This is more maintainable and follows Click's recommended testing patterns. The CliRunner handles all stream capture and restoration automatically.

5. Missing Test: Warnings Display in Verbose Mode

Location: src/pflow/cli/main.py:2126-2128

# Warnings are non-blocking, just display them in verbose mode
if warnings and output_format != "json" and verbose:
    for warning in warnings:
        click.echo(f"⚠️  {warning}", err=True)

Issue: This code path is not tested. The test file has 5 tests, but none verify that warnings are displayed correctly in verbose mode.

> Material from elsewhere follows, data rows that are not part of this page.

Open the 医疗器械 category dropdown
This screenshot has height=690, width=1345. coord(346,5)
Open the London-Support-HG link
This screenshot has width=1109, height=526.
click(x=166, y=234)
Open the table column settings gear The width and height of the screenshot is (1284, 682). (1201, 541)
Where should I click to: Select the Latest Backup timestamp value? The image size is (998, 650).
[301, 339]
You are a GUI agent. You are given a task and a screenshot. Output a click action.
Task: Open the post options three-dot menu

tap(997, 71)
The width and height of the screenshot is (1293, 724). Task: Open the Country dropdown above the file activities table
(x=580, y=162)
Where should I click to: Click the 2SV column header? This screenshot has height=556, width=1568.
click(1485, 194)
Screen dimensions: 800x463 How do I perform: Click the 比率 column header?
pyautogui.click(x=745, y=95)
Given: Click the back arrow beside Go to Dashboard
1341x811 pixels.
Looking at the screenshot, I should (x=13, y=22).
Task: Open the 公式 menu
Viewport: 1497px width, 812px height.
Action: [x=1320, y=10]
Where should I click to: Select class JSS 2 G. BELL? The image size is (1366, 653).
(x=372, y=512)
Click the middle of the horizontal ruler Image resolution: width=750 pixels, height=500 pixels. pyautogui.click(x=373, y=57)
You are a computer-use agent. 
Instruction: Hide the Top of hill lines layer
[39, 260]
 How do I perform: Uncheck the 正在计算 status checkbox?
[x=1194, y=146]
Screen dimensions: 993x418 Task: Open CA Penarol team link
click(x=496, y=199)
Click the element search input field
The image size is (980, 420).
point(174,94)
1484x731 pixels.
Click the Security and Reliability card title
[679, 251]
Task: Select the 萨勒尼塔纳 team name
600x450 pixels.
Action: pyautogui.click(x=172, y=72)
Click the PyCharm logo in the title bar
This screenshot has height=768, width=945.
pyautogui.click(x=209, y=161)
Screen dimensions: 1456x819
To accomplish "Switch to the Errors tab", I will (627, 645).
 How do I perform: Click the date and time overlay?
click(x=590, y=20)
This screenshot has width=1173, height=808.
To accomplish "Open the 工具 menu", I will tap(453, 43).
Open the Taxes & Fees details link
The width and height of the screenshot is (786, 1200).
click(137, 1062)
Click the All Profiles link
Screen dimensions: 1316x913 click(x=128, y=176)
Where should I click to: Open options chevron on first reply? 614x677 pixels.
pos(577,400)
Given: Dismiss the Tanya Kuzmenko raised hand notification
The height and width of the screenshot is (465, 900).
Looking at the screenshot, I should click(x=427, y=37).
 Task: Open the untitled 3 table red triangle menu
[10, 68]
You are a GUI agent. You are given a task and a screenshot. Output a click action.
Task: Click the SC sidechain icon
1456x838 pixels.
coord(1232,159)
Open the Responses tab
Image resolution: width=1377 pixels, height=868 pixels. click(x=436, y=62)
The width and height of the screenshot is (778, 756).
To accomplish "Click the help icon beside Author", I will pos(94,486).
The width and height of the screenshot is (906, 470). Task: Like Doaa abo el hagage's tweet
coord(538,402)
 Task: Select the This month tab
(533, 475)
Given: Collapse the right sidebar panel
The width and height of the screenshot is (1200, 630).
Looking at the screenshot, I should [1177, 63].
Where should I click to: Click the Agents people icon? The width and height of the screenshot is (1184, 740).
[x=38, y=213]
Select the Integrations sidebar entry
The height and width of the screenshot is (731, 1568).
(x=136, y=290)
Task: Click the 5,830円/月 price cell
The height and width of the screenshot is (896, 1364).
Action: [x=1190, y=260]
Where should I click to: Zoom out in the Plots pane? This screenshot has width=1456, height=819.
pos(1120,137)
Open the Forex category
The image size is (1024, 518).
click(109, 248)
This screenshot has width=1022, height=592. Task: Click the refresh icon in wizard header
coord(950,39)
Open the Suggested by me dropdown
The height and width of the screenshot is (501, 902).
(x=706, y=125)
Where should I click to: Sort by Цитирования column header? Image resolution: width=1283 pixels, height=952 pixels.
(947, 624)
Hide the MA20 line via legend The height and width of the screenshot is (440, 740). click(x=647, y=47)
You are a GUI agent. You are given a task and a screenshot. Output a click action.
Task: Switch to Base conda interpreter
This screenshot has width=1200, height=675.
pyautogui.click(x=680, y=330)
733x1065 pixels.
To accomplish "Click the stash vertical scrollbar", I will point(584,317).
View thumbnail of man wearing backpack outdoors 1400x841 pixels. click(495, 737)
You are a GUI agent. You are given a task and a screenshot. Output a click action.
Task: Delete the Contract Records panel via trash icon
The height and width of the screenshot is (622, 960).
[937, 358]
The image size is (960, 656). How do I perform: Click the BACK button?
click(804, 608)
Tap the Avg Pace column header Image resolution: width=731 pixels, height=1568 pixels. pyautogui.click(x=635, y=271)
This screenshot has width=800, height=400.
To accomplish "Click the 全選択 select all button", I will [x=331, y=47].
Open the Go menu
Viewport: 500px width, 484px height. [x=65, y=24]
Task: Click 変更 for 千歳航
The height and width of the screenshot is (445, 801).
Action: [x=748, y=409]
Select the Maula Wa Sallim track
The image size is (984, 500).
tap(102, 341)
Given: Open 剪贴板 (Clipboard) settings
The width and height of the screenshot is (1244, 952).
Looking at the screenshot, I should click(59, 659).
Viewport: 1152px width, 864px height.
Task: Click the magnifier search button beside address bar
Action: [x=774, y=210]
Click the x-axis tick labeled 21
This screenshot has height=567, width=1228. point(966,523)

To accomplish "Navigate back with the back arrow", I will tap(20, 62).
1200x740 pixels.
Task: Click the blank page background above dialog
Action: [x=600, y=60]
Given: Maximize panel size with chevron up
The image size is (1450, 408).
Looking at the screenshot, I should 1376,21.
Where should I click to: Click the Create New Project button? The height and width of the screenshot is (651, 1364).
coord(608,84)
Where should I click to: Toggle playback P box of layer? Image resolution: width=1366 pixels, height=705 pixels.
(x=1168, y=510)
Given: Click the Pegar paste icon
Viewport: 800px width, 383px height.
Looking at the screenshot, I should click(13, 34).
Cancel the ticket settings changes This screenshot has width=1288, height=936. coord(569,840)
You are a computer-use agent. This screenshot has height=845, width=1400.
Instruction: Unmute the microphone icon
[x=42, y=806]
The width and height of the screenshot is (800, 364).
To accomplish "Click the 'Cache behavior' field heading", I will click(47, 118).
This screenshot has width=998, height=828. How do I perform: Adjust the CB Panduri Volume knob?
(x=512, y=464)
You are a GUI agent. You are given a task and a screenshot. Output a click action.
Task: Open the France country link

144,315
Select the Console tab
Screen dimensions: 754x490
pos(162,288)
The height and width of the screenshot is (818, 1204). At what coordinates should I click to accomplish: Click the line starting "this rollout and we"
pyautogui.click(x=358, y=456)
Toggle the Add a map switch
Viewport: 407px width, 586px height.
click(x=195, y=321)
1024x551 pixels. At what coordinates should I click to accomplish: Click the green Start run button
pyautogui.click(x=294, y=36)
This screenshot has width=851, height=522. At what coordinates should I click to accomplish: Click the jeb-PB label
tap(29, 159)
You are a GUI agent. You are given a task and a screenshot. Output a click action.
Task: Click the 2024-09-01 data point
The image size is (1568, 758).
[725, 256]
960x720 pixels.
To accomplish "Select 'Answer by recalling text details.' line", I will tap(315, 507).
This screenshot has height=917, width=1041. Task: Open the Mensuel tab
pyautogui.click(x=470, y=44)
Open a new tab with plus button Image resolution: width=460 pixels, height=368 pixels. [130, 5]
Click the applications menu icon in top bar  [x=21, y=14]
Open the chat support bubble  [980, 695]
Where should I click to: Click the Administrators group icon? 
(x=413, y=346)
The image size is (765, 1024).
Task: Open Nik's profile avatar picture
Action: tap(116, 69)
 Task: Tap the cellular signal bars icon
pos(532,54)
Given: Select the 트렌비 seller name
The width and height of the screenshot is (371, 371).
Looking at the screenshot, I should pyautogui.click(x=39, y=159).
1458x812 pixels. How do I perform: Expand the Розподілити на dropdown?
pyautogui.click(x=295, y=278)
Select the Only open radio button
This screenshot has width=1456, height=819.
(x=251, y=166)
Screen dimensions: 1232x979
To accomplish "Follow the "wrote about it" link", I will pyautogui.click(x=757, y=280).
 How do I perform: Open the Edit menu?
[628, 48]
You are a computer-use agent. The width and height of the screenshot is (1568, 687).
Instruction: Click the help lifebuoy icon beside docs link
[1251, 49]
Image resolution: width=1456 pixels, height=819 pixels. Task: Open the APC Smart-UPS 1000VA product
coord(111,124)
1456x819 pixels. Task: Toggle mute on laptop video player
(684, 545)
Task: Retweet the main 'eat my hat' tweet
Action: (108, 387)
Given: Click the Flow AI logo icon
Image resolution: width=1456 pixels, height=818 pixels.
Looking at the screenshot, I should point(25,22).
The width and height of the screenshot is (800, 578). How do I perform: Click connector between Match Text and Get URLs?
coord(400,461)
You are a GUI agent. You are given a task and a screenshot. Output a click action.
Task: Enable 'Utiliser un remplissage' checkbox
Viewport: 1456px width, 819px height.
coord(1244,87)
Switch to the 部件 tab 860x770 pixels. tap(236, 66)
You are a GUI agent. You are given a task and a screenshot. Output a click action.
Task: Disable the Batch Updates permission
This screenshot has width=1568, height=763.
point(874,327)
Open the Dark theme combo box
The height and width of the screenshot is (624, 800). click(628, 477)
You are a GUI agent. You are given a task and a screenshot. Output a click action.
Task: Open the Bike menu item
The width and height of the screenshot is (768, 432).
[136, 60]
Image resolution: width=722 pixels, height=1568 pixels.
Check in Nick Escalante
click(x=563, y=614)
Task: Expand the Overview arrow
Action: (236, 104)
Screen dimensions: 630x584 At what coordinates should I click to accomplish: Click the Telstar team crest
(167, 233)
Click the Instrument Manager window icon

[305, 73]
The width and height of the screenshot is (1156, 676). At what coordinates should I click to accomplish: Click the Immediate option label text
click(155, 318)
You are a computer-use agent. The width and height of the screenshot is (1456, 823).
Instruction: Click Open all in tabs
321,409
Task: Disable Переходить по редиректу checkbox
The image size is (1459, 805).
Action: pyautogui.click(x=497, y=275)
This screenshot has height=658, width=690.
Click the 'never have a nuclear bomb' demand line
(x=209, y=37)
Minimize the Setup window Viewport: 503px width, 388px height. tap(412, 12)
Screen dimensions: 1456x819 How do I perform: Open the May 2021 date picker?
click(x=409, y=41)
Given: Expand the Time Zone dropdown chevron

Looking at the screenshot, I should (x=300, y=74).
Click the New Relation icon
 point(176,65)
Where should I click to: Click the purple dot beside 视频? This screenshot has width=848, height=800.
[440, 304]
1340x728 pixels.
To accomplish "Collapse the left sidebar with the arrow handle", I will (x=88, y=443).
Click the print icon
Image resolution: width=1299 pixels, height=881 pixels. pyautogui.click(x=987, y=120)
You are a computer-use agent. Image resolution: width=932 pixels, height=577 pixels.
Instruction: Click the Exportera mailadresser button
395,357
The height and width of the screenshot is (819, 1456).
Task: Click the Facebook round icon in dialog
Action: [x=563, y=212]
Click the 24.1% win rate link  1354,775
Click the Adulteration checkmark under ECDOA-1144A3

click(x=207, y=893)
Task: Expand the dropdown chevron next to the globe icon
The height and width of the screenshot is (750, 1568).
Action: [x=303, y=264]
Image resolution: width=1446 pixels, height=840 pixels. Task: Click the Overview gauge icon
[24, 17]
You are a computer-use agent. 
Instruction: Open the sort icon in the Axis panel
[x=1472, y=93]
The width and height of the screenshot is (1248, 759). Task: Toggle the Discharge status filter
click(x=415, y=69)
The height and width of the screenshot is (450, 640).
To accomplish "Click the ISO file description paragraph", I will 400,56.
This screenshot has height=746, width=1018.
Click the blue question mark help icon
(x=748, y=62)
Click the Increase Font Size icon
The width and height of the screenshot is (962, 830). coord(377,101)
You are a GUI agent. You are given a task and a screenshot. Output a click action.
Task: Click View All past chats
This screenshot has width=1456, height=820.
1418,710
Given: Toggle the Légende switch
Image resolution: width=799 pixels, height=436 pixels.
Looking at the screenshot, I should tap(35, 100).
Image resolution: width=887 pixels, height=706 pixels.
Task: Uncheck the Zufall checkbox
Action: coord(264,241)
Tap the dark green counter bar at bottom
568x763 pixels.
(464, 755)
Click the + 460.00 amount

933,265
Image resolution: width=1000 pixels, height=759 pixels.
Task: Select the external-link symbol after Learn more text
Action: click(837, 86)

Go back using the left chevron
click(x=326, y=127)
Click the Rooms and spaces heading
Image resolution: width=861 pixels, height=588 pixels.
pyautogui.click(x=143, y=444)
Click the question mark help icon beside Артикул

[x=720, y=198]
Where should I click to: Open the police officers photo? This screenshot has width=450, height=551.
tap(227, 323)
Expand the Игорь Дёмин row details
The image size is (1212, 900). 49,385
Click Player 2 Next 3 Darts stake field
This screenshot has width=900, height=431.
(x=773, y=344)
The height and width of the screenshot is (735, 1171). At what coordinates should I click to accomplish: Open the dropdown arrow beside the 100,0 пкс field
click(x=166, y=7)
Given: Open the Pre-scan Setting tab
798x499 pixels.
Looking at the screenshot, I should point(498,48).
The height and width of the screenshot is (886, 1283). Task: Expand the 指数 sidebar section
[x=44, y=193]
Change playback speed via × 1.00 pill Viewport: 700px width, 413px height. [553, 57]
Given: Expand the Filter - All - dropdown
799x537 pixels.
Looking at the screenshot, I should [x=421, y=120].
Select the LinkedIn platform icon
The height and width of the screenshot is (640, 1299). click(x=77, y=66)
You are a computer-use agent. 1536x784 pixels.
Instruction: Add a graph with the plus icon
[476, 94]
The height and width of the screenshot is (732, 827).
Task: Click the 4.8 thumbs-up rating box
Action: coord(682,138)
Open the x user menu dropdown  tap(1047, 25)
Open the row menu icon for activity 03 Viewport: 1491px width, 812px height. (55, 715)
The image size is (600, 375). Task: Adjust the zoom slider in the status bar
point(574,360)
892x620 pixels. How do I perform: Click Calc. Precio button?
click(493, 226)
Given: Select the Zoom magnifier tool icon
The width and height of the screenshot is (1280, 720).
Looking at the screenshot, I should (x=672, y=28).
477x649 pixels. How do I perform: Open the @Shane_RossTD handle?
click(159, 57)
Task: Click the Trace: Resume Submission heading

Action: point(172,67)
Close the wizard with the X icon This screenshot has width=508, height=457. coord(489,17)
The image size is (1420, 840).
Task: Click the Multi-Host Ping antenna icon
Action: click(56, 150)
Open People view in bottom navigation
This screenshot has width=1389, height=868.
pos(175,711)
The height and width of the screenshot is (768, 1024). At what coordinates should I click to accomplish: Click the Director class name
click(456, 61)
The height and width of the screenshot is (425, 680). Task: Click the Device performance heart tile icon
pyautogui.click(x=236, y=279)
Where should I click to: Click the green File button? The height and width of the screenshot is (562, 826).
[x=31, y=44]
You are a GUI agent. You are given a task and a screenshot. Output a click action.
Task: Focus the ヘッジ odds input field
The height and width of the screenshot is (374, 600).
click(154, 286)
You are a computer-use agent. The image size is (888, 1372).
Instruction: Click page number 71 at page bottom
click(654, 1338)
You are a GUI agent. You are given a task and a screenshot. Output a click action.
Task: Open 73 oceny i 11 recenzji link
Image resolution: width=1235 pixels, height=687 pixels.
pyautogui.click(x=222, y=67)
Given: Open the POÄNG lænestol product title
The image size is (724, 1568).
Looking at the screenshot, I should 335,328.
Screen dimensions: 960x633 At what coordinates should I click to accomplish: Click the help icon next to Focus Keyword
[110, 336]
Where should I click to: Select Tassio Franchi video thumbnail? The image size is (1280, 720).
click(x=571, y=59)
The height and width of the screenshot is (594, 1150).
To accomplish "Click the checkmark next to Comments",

Recommendation: Add a test case:

def test_warnings_displayed_in_verbose_mode(self, tmp_path: Path) -> None:
    """Warnings should be shown in verbose mode."""
    # Create workflow that triggers a warning (e.g., runtime-validated template)
    workflow = {...}
    
    result = invoke_cli(["--verbose", str(workflow_path)])
    
    assert result.exit_code == 0
    assert "⚠️" in result.stderr  # Verify warning is shown

6. Inconsistent Comment Style

Location: src/pflow/cli/main.py:2171-2174

# Validate before execution (if not using auto-repair)
# Auto-repair mode handles validation inside execute_workflow() with repair capability
if not auto_repair:
    _validate_before_execution(ctx, ir_data, enhanced_params, output_format, verbose, metrics_collector)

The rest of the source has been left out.